確かにこんな夜中に男女が二人っきりでいることは、やましいことなどなくても人に知られたくないと思うのが普通だ。
変な誤解をされかねない。
バタバタと扉に向かった彼が思い出したようにこちらを振り返った。


「それじゃあ、おやすみ」
「うんおやすみなさい」


ぱたりと閉まったドアに一気に力が抜けるのがわかった。慣れない人といるのは疲れる。
別に彼が苦手なわけじゃない。むしろ好感を持っている方なのだけれど、そう簡単に生き方や考え方が変わる筈もない。
体の反応一つ一つにまで染み付いた反射神経みたいな警戒心。
全ての出来事に身構えていれば対応できる。

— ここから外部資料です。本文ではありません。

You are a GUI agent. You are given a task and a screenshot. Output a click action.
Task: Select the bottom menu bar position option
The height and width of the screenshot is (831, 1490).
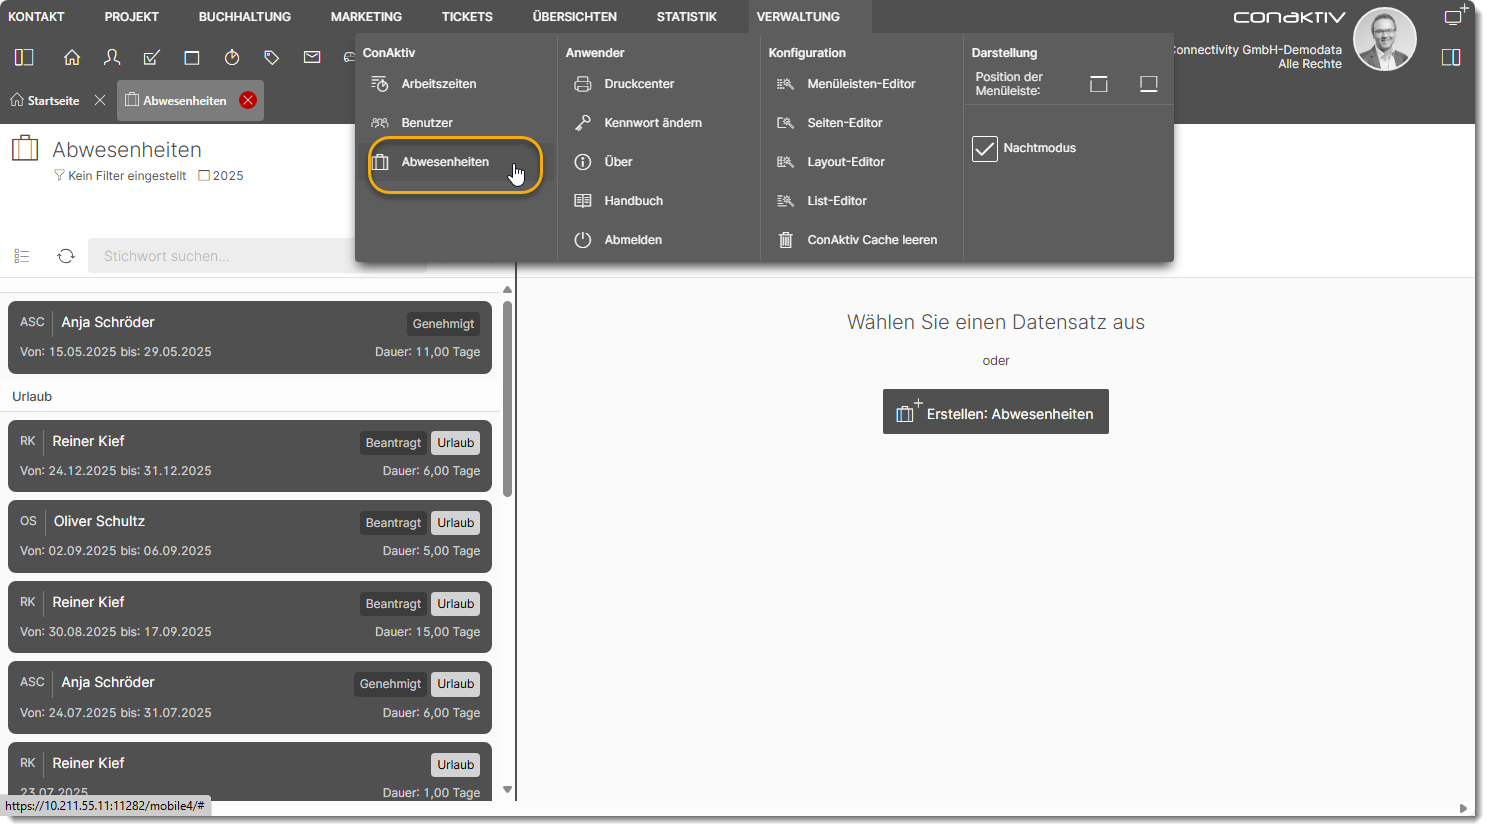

油断しなければいい。この世界ではそうやって生きて行く事が正しいのだと思っていた。けれど、残るのはいつだって相手を信じない自分に対する嫌悪感と罪悪感だけだ。誰だって悪い人じゃないことはわかってる。けれど心からの善人なんてこの世には存在しない。傷つく前に傷つける。それが一番苦しまない生き方。そしてそう思っている自分が何よりも愚かな人間なんだと、あの新しいボスを見ていると思い知らされるみたいだった。